作業内容:
1: 燃料電池に関する抜粋と照らし合わせ、次の (a)〜(c) がそれぞれ抜粋の内容と合うかを「はい」か「いいえ」で判断し、決め手となる抜粋中の語句をそのまま引用して添えてください。
(a) 固体高分子型燃料電池は、他のタイプの燃料電池より小型化や低コスト化が容易だとされている。
(b) 触媒層は、電極の高分子電解質膜に接しない側に配設されている。
(c) 触媒粉を含むペーストを多孔質支持体に塗布して形成した触媒層を備える固体高分子型燃料電池は、発電効率が高かった。
2: 燃料電池に関する抜粋で、固体高分子型燃料電池が広く普及することを期待されている用途を、抜粋にあるものすべて挙げよ。
3: 燃料電池に関する抜粋をもとに、次の問いに答えよ。
(a) 一方の電極の表面に接触させる燃料ガスとして挙げられている例は何か。
(b) 粒状カーボン上に担持する貴金属触媒として挙げられている例は何か。
(c) 触媒粉を含むペーストやスラリーを塗布する導電性の多孔質支持体として挙げられている例は何か。

原文抜粋:
%%

本発明は、貴金属の電気メッキ方法、該方法を利用して製造した貴金属担持導電性材料、該貴金属担持導電性材料を用いた固体高分子型燃料電池用電極及び固体高分子型燃料電池に関し、特に貴金属を効率的に電気メッキすることが可能な方法及び該方法を利用して製造され固体高分子型燃料電池の触媒層に好適な貴金属担持導電性材料に関するものである。
昨今、発電効率が高く、環境への負荷が小さい電池として、燃料電池が注目を集めており、広く研究開発が行われている。燃料電池の中でも、出力密度が高く作動温度が低い固体高分子型燃料電池は、小型化や低コスト化が他のタイプの燃料電池よりも容易なことから、電気自動車用電源、分散発電システム、家庭用のコージェネレーションシステムとして広く普及することが期待されている。
一般に、上記固体高分子型燃料電池においては、固体高分子電解質膜を挟んで一対の電極を配置すると共に、一方の電極の表面に水素等の燃料ガスを接触させ、もう一方の電極の表面に酸素を含有する酸素含有ガスを接触させ、この時起こる電気化学反応を利用して、電極間から電気エネルギーを取り出している(非特許文献1及び2参照)。また、上記電極の高分子電解質膜に接する側には触媒層が配設されており、高分子電解質膜と触媒層とガスとの三相界面で電気化学反応が起こる。そのため、固体高分子型燃料電池の発電効率を向上させるためには、上記電気化学反応の反応場を大きくする必要がある。
上記電気化学反応の反応場を大きくすることが可能な触媒層を形成するために、一般に、白金等の貴金属触媒をカーボンブラック等の粒状カーボン上に担持した触媒粉を含有するペースト又はスラリーを、カーボンペーパー等の導電性の多孔質支持体上に塗布する方法が採られている。しかしながら、この方法で形成された触媒層を備える固体高分子型燃料電池は、発電効率が低かった。

%%

提供データ:
%%

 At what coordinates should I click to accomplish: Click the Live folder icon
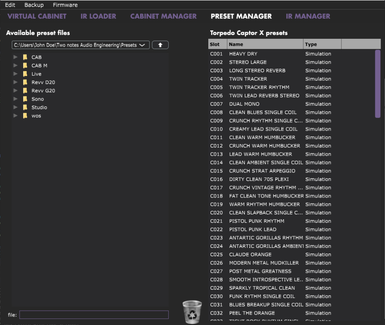25,74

%%

作業ごとの結果:
1:
(a) はい。「小型化や低コスト化が他のタイプの燃料電池よりも容易なことから」
(b) いいえ。「上記電極の高分子電解質膜に接する側には触媒層が配設されており」
(c) いいえ。「この方法で形成された触媒層を備える固体高分子型燃料電池は、発電効率が低かった」

2:
電気自動車用電源
分散発電システム
家庭用のコージェネレーションシステム

3:
(a) 水素
(b) 白金
(c) カーボンペーパー